Good afternoon patriots. Here is your Lunchtime dose of anger. This should make you angry enough to avoid any nice looking thing near you.
Today at Milimani High Court.
Courtroom 31.
One man is challenging KSh 7 trillion of debt.
Borrowed in your name.
Without your approval.
Routed to offshore accounts instead of the Consolidated Fund.
KSh 12.4 trillion total.
And only 28.6% had proper legal backing.
The rest was just borrowed.
Quietly.
On your behalf.
While you were sleeping.
The political class is silent.
The media is silent.
The same media that covered Ruto's misquoting in real time.
Silent.
The same politicians who scream about the people on rally podiums.
Silent.
Because this case does not just challenge the debt.

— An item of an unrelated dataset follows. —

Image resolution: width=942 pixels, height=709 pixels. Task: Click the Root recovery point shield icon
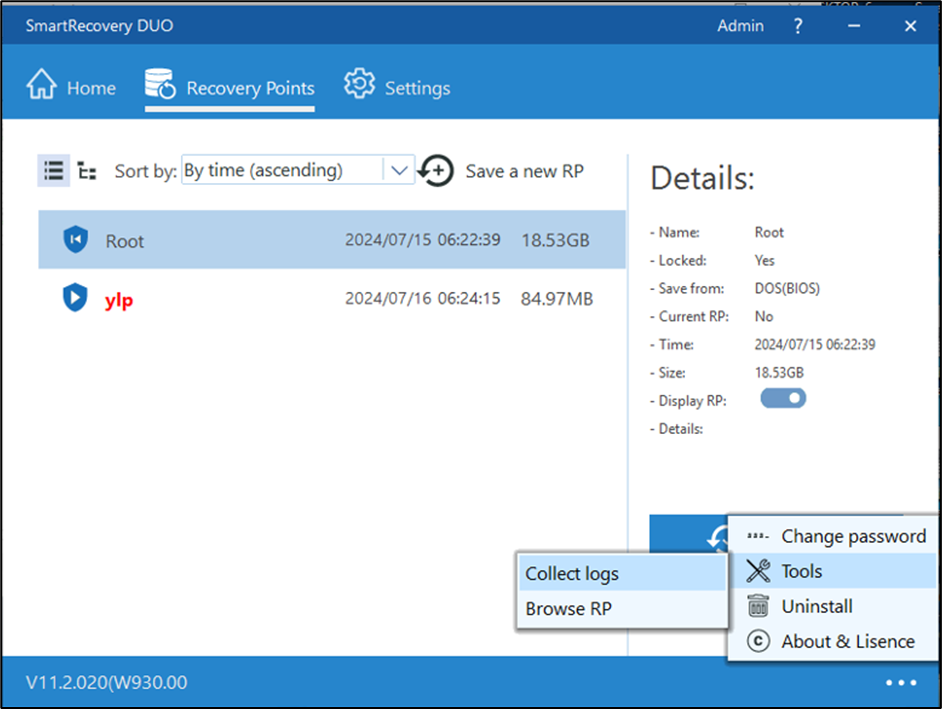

It challenges everyone who borrowed it.
Past presidents.
Current presidents.
Treasury officials.
The IMF.
All named as respondents.
Now here is the question nobody is asking.
If Omtatah wins.
Who pays?
You.
The same Kenyan who did not borrow the money.

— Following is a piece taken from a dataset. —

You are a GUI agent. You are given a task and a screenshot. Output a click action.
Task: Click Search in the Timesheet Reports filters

Did not approve the money.
Did not see the money.
Will pay back the money.
With SHA deductions.
And housing levy.
And dirty fuel taxes.
This is the most important court case in Kenya's history.
And it is trending below Ruto's English lessons.
Stand with Omtatah Kenya.
He is doing what the whole Parliament should be doing.
For free on your behalf.
Again. Make it trend as they do not want you to know about #DeniBandia
Dismas wa Tabu. Dreaming in installments. Billed in full.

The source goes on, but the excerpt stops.